A Regra Unificada de Futebol de Mesa, além de poder ser praticada com qualquer das modalidades de bolas existentes no jogo de futebol de botão sem perda da qualidade técnica e emoção, também apresenta muitas jogadas semelhantes às de seu inspirador e modelo mundial, o nosso popular futebol de campo.
A famosa tabelinha (troca de passes entre dois jogadores), imortalizada nos gramados do mundo por Pelé e Coutinho, ou Pagão e Pelé (a primeira parceria), ou, ainda, Pelé e Toninho, numa terceira edição no Santos F.C. da Vila Belmiro, vem sendo reprisada há décadas nas mesas de futebol de botão de meu irmão Helio Seibert, em seus estádios na sua casa da Rua da República em Porto Alegre, e é uma das tantas jogadas similares ao futebol de verdade que podem ser reapresentadas numa partida no nosso emocionante futebol de mesa, praticado na Regra Unificada.

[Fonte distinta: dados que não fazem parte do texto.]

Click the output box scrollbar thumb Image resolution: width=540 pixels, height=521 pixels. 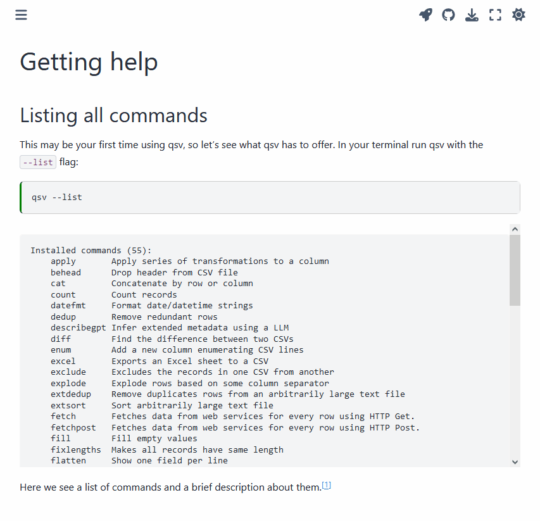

Cito esta jogada-tabelinha entre Pelé e Coutinho (ou Pagão, ou ainda, Toninho, os três mais famosos companheiros do Rei do Futebol no Santos F.C.), não só por ser uma das criações artísticas mais bonitas nos gramados do mundo, em todos os tempos, mas porque ela apresenta praticamente a mesma plasticidade visual nas mesas de futebol de botão quando reprisadas nas centenas de partidas disputadas, desde os anos 70 e 80 entre Santos, time do meu irmão, e o meu Palmeiras (super campeão paulista de 59) de Valdir Morais, Djalma Santos, Valdemar Carabina, Aldemar, Geraldo Scotto, Zequinha, Enio Andrade, Chinesinho, Julinho Botelho, Romeiro, Américo Faria, Nardo e Geo.
Nas mesas do nosso futebol de sonhos, o botão Pelé continua um jovem de 20 anos, eterno goleador. O zagueiro lateral direito Djalma Santos e Julinho (este o jogador que deixou Garrincha no banco de reservas em pleno Maracanã no jogo desempate, posterior à Copa do Mundo de 1958 entre Brasil 2 x 0 Inglaterra), continuarão jogando eternamente pelos estádios brasileiros de madeira compensada de marfim, tão macios, lisos e seguros quanto às melhores gramas africanas importadas para os estádios Beira Rio, Nova Arena do Grêmio ou Morumbi.
O botão Julinho Botelho, do meu Palmeiras, naquela tarde de Seleção Brasileira, aproveitando sua natureza de plástico galalite, teve de se fazer de surdo ao ouvir os decibéis de uma vaia de quase 100 mil torcedores que preferiam assistir a mais um show de dribles de Mané Garrincha.
Acabou sendo aclamado o melhor jogador em campo (superando, inclusive, o artilheiro Pelé, que também estava lá), e saiu ovacionado calorosamente pela torcida. Mané Garrincha jogou apenas os 15 minutos finais, no lugar de Zagalo, na ponta esquerda, pois na ala direita o dono da bola e da tarde era o craque Julinho.
E dizer que o botão de galalite "café com leite" Pelé foi adquirido nas Lojas Cauduro da Capital gaucha por um palmeirense e, posteriormente, doado a um santista, simplesmente porque era reserva no plantel do Parque Antártica e tinha poucas chances de jogar(os técnicos-treinadores de futebol de botão de mesa também se enganam nas suas avaliações e preferências e quaisquer semelhanças com Felipão, Dunga e Mano Menezes são meras coincidências).
Outras jogadas semelhantes às praticadas no futebol de campo acontecem no futebol de mesa, como a regra do impedimento, quando o lançamento da bola ultrapassa o último defensor (geralmente zagueiro) de uma equipe e o atacante está posicionado além do defensor, tendo somente o goleiro à sua frente, como no futebol dos gramados de verdade. Se, no entanto, no lançamento da bola, esta toca num defensor, anula o impedimento do atacante. Os gols arremessados de cabeça ou rebatida, nas cobranças de escanteios, mantém grandes semelhanças com as desenvolvidas no futebol de campo.